I was grateful for tape and dirty laundry for a c-spine on Thanksgiving
The PIC arrived on scene, took one look at my superstar c-spine and started laughing. “Kid," he said, "You're gonna make one hell of a medic!”
By Dana McDonald
It was Thanksgiving, and I had chosen to do my ER clinical for EMT-B school that day. Don't ask me why. I guess I figured, if I was going to pursue a career in EMS I should get used to working holidays.
That day in the ER was pretty quiet. The only patient during my rotation was a woman who attempted suicide by taking an entire prescription of antibiotics. Yes, an entire month's worth of antibiotics. The ER doc ordered an activated charcoal gastric lavage. As the lowest member on the totem pole that day, I was the lucky person chosen to hold the bucket for this woman's post gastric charcoal vomit. With that exciting task completed, the charge nurse dismissed me.
I began my drive to my parent's house, with my truck full of dirty laundry to wash at home. I was heading north on 90/94 out of the city of Chicago. As I approached the 90/94 split, six lanes of speeding morons. A short distance ahead, a silver sports car was weaving in and out of traffic. Next thing I know, the sports car cuts to the right across four lanes of traffic. Then all of the sudden the car swerved back to the left. The driver lost control of the car, and went careening over the concrete barrier of the far left lane.

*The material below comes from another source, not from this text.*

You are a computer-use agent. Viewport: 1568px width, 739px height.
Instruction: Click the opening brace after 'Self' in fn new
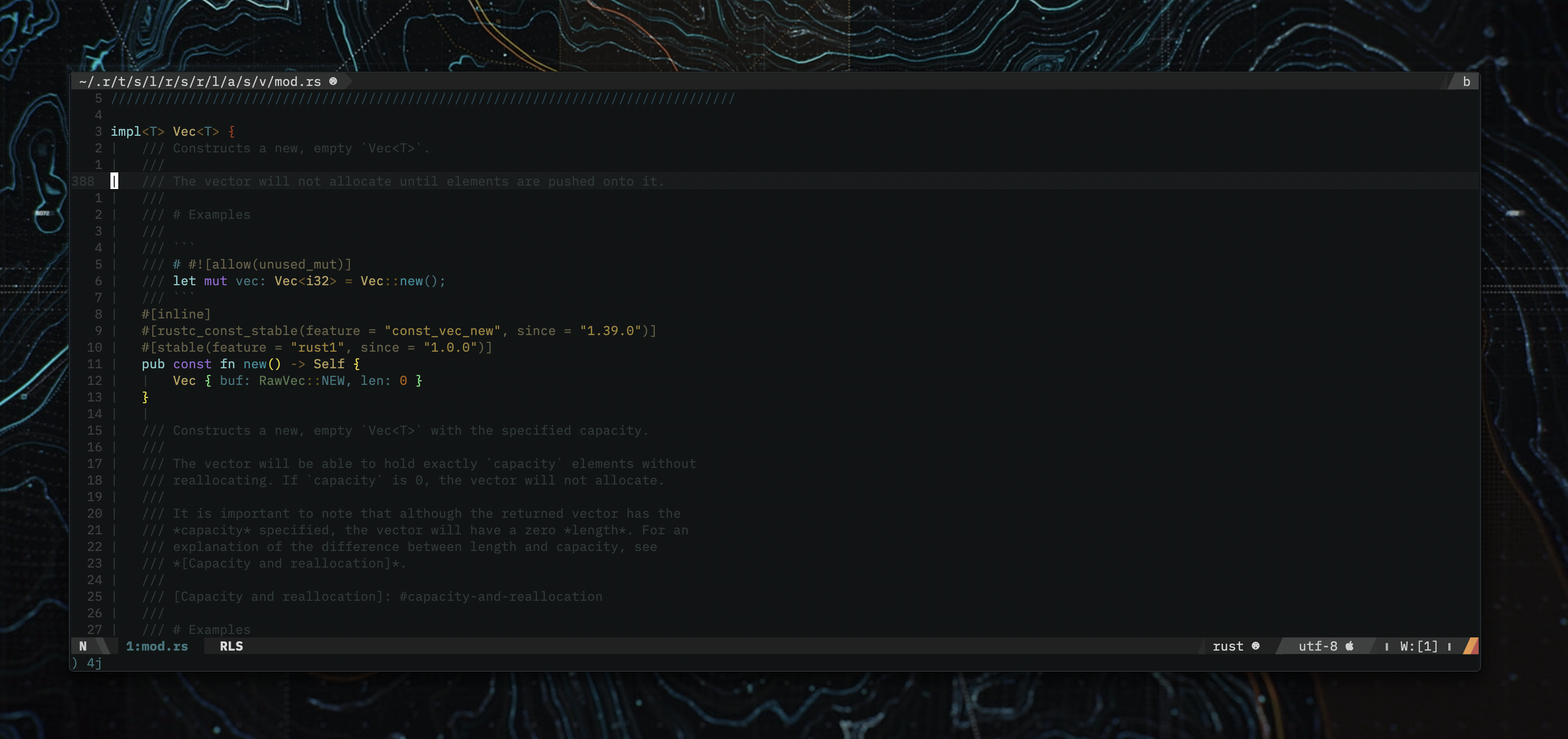[357, 364]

Without even thinking, I pulled over and put in a call to 911. I alerted dispatch, and hustled over to the car. As I approached the vehicle the passenger door flew open and a young guy popped out. He was on his cell phone telling someone, him and his friend had just crashed. I asked him if he was OK. He nodded “yes” and went back to his conversation.
I opened the driver's door to a restrained male huffing and puffing after hitting the airbag. I told him not to move his head and to stay as still as possible. I ran to my truck as fast as my little legs could go. I quickly grabbed a roll of electrical tape, and about six dirty hoodies from my laundry bag, and ran back to the wreck.
Very quickly I made two head rolls out of my sweatshirts. I wasn't able to get into the back seat to control c-spine manually because there was no room, so I placed my dirty hoodie head rolls on either side of this guy's head, and secured his c-spine to the back of his seat with about ¾ a roll of electrical tape.
By the time I had finished, CFD rolled up in an ALS engine. The PIC took one look at my superstar c-spine and started laughing. He called to the rest of the guys on the rig, “Hey, come check out this c-spine!” They all took a look and laughed. The PIC asked if I was a medic and I politely explained my position. He clapped me on the back and said, “Kid you're gonna make one hell of a medic!”